O juiz Carlos Marcello Sales Campos , da 2ª Vara da Comarca de Floriano, concedeu liminar suspendendo imediatamente o contrato nº 02/2025 firmado entre a Prefeitura de São José do Peixe, por meio do prefeito Celso Antônio Mendes Coimbra (PT), e o escritório Catunda e Normando Advogados Associados, no valor de R$ 420 mil. A decisão judicial também proíbe o município de renovar ou firmar novo contrato com o mesmo escritório enquanto não houver sentença definitiva na ação civil de improbidade administrativa movida pelo Ministério Público do Estado do Piauí . Em caso de descumprimento, foi fixada multa diária de R$ 1 mil, limitada a R$ 30 mil, a ser cobrada diretamente do atual gestor.
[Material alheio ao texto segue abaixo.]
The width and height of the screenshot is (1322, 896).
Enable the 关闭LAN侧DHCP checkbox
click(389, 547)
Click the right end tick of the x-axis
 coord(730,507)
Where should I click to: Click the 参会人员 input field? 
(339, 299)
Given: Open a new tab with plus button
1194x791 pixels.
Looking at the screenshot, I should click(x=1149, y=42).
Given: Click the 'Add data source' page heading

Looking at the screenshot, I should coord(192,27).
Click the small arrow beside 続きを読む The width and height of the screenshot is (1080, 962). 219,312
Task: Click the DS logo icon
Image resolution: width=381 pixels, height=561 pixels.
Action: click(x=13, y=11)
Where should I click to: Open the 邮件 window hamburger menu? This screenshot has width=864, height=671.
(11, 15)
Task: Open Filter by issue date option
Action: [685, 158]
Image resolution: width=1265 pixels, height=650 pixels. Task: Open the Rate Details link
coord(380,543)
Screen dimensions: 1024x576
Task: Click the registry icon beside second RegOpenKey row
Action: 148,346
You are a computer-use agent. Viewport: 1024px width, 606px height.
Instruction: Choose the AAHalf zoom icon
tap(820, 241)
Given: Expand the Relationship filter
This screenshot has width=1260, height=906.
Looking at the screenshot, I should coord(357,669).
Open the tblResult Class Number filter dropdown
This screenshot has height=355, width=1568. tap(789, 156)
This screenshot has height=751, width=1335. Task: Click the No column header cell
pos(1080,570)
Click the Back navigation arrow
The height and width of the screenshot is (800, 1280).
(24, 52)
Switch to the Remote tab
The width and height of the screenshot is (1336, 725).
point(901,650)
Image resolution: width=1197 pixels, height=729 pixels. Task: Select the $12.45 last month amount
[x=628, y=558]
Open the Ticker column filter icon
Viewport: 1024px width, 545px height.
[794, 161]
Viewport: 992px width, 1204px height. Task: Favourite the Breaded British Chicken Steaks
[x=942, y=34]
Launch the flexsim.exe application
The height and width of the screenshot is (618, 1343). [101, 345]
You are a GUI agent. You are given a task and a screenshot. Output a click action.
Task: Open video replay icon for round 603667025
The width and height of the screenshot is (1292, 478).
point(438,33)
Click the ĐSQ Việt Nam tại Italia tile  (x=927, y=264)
A ação foi ajuizada após a constatação de que a contratação do escritório ocorreu por inexigibilidade de licitação, sem a realização de pesquisa de preços e com base apenas em orçamento apresentado pela própria empresa. O contrato foi assinado em 2 de janeiro de 2025 com valor mensal de R$ 35 mil, totalizando R$ 420 mil no ano. O Ministério Público afirmou que o valor foi estabelecido com base na tabela da OAB, que prevê R$ 14.110,69 para serviços de assessoria jurídica, mas que foi multiplicado por três sem justificativa plausível.
Além disso, o MP destacou que não houve apresentação de estudos técnicos ou documentos que demonstrassem a real necessidade da contratação, sendo apontadas justificativas genéricas, como o desejo de garantir uma gestão eficiente e transparente. A investigação revelou ainda que, até dezembro de 2024, o mesmo escritório mantinha contrato com o município no valor mensal de R$ 19 mil. Ou seja, houve um aumento de 84% de um ano para o outro, sem justificativa formal.
O MP apontou ainda que os serviços contratados são comuns, de rotina administrativa, e poderiam ser realizados por profissionais do quadro efetivo da Prefeitura.
Na ação, o promotor Edgar dos Santos Bandeira Filho, da 1ª Promotoria de Justiça de Floriano, destacou que a conduta do prefeito configura ato de improbidade administrativa, com dano ao erário estimado em R$ 104.160,00. O valor corresponde ao que teria sido pago indevidamente durante os primeiros cinco meses de vigência do contrato.
O Ministério Público também requer o ressarcimento integral do dano e a declaração de nulidade do contrato, além de pedir que a empresa contratada não possa ser recontratada até o julgamento final do processo.
Outro lado
O prefeito Celso Antônio Mendes Coimbra não foi localizado pelo GP1 . O espaço segue aberto para esclarecimentos.